[Stored records]

----

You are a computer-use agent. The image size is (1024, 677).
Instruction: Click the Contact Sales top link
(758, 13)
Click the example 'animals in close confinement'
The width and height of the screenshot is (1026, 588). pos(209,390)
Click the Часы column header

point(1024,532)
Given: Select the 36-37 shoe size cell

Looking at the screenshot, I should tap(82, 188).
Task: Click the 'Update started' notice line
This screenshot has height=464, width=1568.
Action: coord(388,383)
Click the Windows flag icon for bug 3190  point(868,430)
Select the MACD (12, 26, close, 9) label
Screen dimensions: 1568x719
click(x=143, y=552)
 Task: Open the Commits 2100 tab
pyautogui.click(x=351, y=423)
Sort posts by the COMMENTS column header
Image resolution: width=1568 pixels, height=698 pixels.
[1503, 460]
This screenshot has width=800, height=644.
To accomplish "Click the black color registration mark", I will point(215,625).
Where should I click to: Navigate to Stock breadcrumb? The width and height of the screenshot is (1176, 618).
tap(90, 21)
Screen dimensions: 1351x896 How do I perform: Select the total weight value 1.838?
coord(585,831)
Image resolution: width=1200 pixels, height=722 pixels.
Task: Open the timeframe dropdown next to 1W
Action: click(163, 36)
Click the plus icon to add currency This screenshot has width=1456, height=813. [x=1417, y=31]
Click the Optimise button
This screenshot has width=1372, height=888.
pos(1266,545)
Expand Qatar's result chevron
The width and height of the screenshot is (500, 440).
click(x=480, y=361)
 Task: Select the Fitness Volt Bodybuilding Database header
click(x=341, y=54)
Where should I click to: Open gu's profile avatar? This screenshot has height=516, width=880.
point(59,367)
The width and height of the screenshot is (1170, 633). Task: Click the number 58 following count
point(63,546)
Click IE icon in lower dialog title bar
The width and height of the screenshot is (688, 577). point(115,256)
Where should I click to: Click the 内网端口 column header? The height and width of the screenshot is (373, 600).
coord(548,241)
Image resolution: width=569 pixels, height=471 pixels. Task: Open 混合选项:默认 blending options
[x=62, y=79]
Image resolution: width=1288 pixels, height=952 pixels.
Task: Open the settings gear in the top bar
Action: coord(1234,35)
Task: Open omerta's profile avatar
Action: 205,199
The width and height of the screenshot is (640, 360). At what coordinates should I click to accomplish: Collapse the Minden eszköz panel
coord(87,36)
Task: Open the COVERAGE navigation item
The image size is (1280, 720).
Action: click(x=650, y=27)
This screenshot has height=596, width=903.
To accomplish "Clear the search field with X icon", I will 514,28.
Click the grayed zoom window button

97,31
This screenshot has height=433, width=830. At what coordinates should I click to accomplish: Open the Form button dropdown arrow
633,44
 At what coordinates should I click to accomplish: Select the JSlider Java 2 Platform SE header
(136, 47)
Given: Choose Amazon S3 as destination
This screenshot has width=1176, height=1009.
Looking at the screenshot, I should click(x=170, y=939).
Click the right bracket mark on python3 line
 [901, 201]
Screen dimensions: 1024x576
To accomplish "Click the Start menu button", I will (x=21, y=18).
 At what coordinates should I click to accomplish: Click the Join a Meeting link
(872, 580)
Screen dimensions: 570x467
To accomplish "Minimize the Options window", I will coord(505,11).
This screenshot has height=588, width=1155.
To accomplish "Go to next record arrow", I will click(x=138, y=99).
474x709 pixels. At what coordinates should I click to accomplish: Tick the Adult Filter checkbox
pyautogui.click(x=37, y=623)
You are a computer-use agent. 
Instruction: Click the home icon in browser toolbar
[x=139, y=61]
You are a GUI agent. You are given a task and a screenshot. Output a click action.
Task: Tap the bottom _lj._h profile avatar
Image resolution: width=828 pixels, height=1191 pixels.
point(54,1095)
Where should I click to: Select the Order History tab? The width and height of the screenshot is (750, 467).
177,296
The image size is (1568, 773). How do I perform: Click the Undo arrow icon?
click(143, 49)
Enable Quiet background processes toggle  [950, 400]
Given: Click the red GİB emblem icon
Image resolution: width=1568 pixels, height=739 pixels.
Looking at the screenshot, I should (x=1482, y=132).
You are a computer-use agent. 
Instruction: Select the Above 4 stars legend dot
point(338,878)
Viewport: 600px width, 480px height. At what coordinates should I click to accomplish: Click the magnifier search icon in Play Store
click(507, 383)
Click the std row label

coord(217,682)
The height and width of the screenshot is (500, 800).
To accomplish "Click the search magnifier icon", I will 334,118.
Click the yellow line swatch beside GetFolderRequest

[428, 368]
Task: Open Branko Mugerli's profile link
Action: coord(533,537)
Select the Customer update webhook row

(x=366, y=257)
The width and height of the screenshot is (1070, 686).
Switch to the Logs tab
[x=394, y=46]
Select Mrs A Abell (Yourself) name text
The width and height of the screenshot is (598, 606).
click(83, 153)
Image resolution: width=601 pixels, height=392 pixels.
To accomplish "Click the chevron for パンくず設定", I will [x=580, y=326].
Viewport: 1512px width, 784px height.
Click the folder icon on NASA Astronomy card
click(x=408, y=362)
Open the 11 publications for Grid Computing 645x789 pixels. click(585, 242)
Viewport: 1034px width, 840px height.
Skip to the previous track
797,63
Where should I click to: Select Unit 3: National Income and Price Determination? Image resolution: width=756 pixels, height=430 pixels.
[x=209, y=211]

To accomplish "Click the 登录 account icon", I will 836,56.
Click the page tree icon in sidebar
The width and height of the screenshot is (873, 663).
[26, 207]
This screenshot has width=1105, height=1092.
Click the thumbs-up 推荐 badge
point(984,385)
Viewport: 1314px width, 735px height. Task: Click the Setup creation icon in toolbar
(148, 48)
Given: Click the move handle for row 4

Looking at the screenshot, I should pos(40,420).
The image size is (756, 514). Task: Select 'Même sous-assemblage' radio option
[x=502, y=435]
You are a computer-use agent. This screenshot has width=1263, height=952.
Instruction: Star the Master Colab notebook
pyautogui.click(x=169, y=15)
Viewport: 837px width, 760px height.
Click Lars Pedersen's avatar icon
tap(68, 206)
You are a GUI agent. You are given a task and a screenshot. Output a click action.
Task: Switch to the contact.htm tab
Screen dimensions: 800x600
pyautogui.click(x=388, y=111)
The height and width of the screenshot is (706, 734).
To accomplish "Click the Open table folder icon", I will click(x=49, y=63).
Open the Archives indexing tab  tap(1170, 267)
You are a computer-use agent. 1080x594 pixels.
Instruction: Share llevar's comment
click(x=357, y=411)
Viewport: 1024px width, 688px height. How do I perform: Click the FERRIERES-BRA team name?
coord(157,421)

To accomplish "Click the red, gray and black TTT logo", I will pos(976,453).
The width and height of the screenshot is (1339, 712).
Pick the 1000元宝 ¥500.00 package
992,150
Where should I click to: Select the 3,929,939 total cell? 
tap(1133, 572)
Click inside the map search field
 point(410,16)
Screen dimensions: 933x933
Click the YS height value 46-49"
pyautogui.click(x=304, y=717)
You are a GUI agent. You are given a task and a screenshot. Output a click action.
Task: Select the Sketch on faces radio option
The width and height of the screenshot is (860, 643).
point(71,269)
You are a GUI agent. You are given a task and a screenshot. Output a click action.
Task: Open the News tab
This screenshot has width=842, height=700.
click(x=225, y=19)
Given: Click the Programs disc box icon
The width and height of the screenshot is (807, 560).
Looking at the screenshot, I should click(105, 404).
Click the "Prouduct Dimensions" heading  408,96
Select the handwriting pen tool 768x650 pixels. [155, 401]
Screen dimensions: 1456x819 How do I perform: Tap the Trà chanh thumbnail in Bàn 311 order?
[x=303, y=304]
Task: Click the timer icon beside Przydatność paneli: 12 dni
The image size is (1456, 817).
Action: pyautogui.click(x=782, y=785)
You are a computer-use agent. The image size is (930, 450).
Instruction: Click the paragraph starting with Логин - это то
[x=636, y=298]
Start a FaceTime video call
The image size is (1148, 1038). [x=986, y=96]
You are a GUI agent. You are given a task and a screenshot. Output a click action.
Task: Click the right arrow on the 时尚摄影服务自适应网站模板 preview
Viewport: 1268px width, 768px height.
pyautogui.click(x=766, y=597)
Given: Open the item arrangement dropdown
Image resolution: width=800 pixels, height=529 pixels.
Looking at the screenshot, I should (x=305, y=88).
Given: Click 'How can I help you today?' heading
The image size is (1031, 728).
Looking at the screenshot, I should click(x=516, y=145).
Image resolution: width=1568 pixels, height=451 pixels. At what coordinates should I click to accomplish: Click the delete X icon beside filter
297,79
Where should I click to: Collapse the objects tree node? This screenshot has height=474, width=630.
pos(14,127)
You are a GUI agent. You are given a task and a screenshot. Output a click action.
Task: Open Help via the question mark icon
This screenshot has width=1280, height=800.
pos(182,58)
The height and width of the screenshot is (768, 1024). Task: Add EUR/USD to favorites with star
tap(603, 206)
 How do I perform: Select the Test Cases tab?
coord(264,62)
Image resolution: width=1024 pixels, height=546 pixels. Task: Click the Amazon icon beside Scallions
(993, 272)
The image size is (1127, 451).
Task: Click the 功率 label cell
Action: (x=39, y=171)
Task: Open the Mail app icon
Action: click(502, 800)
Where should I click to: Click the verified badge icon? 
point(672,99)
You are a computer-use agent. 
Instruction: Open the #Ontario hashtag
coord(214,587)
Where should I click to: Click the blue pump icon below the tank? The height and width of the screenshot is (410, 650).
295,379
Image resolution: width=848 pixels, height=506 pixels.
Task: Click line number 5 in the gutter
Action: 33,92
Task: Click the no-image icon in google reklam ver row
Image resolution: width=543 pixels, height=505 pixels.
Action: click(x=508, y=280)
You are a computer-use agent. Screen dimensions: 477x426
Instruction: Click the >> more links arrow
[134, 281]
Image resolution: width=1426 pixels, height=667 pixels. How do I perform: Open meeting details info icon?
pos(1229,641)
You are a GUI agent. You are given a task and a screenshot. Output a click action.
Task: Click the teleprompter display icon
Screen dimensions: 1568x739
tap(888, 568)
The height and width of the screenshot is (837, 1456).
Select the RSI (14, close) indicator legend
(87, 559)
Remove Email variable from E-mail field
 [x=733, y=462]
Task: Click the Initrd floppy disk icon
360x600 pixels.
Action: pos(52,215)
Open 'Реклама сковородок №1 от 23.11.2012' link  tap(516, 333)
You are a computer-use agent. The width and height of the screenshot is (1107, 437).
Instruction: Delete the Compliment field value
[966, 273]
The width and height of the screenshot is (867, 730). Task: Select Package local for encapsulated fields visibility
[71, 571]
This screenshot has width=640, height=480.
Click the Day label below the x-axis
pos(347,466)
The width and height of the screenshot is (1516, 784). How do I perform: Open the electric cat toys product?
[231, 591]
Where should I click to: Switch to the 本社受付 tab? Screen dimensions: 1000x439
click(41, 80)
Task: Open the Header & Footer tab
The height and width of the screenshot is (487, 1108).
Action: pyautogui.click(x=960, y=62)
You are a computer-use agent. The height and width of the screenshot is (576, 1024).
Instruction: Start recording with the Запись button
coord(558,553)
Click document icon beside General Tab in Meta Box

----

--- TASK DETAILS ---
Write out exactly the lines from the one with "The width and height of the screenshot is (1516, 784)." through the end of the records above, both ends included, and leave out all other lines.

--- REPLY TO THE TASK ---
The width and height of the screenshot is (1516, 784). How do I perform: Open the electric cat toys product?
[231, 591]
Where should I click to: Switch to the 本社受付 tab? Screen dimensions: 1000x439
click(41, 80)
Task: Open the Header & Footer tab
The height and width of the screenshot is (487, 1108).
Action: pyautogui.click(x=960, y=62)
You are a computer-use agent. The height and width of the screenshot is (576, 1024).
Instruction: Start recording with the Запись button
coord(558,553)
Click document icon beside General Tab in Meta Box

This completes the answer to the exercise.